Operating Systems 2020W Lecture 6

Video

The video for the lecture given on January 24, 2020 is now available.

Notes

Topics

highlight relevant chapters from textbook
gdb
- follow-fork-mode (parent, child)
- detach-on-fork (on, off)
- follow-exec-mode (new, same)
- catch exec
- catch syscall
- layout regs
- layout split
- layout src
- layout asm
- print
- explore

Textbook chapters

 http://pages.cs.wisc.edu/~remzi/OSTEP/cpu-intro.pdf
 http://pages.cs.wisc.edu/~remzi/OSTEP/cpu-api.pdf
 http://pages.cs.wisc.edu/~remzi/OSTEP/vm-intro.pdf

In Class

Lecture 6
---------

Running gdb
 - problem: want to run gdb in a separate window from program we are debugging
 - solution: run two terminals, use gdb -p <PID> to attach to process
   (or attach command inside gdb)

 - problem: won't work in standard configuration, can only run gdb on child
   processes
 - solution:
    sudo su -  (to become root)
    echo 0 > /proc/sys/kernel/yama/ptrace_scope    <-- lost on reboot

   or
    sudo nano /etc/sysctl.d/10-ptrace.conf
    change "kernel.yama.ptrace_scope = 0"          <-- persistent

 - problem: how do I debug the child process?  by default it debugs only
   the parent
 - solution: "set follow-fork-mode child" in gdb

 - problem: I want to see what system calls a process is making
 - solution: catch syscall
        also can specify specific syscalls to stop on

 - problem: I want to follow an execve (change the program that is being
    followed)
 - solution: set follow-exec-mode new  (rather than same)
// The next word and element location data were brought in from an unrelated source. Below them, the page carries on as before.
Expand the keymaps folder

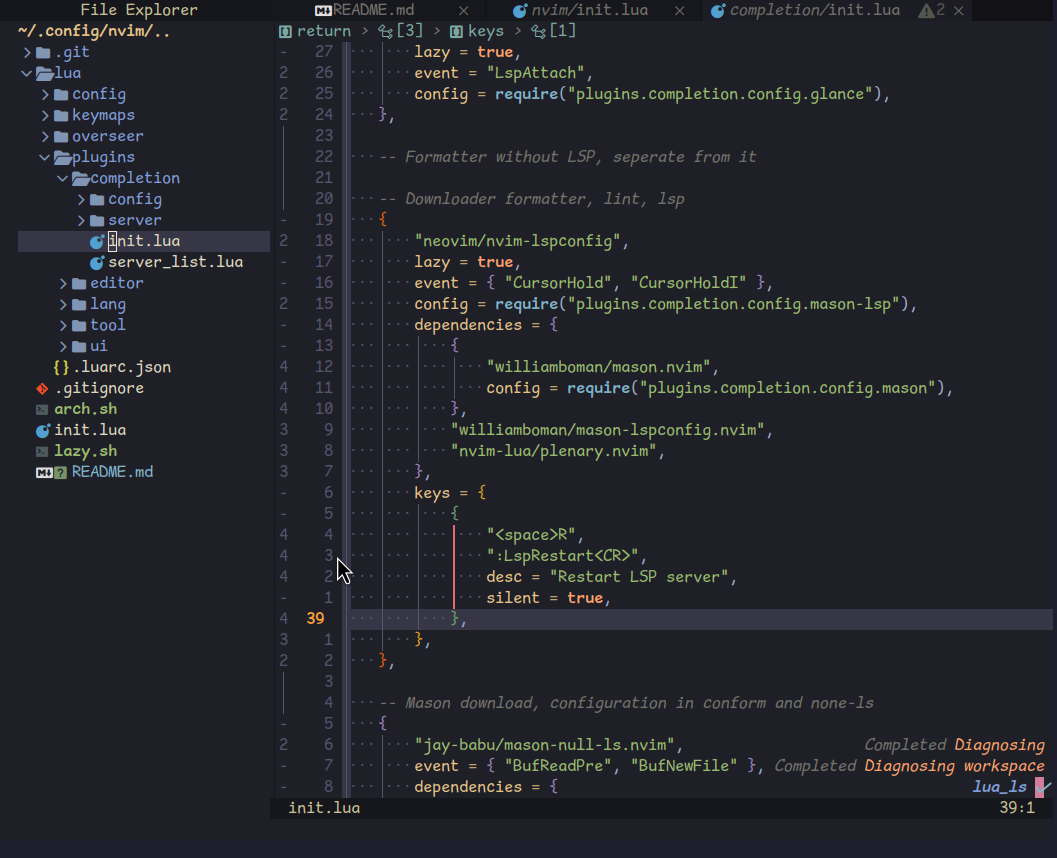click(45, 115)
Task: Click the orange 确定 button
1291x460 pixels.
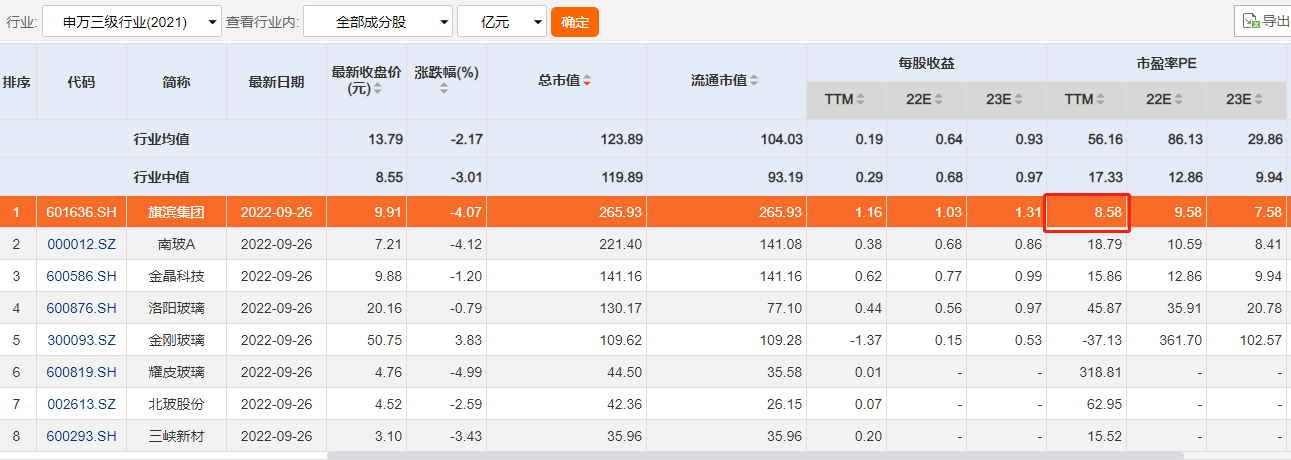Action: (x=575, y=21)
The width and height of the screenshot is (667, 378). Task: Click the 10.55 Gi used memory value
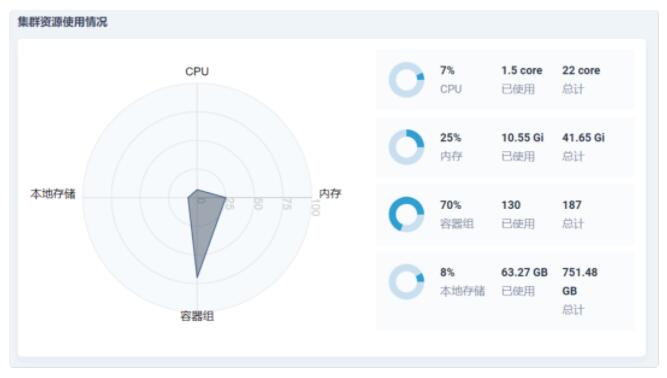522,137
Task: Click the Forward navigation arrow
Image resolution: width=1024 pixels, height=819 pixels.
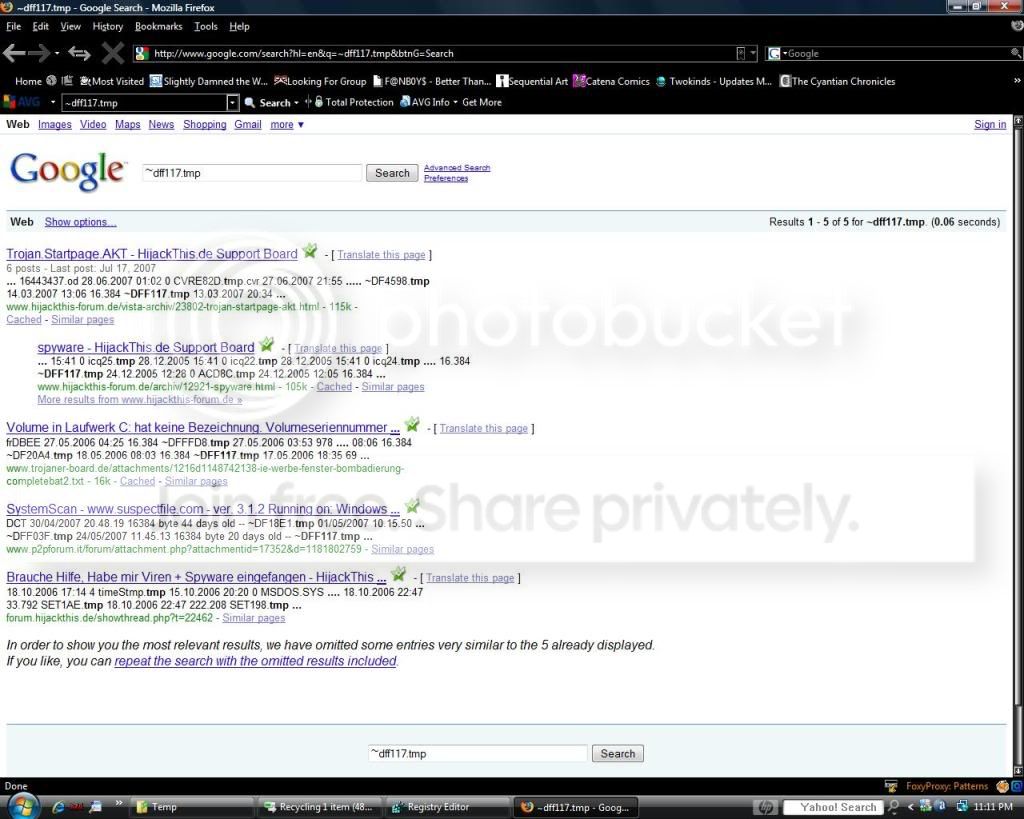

 - problem: I set a breakpoint for a function, how did we get to that
   breakpoint?
 - solution: bt (backtrace) to see the call stack
 
Why am I showing you all this stuff with gdb?
 - I want you to understand how the programs we cover in the course run,
   particularly the system calls they run
 - strace can help with this, but sometimes you need to see things go down
   one line at a time.  Hence gdb.

Note that gdb uses a special system call to control other processes: ptrace
 - ptrace isn't always the most reliable
 - you don't want to ptrace processes in production; there are other tools
   which we will cover later in the term

*Note* that if you want strace to follow forks, you need to specify the -f option

Differences of fork versus execve
 - with fork
   - you start with one process (one PID)
   - you end with two processes: parent (with original PID) and
     child (with new PID)
   - parent and child are identical right after fork except for return
     value of fork().  Hence they are running the same program binary
 - with execve
   - only one process at start and end
   - before, running program that makes the execve call
   - after, running new program *specified* by the execve call
   - note that code after an execve call NEVER RUNS...unless
     execve fails (e.g., you tried to run a program and that file
     doesn't exist or you don't have permission to run it)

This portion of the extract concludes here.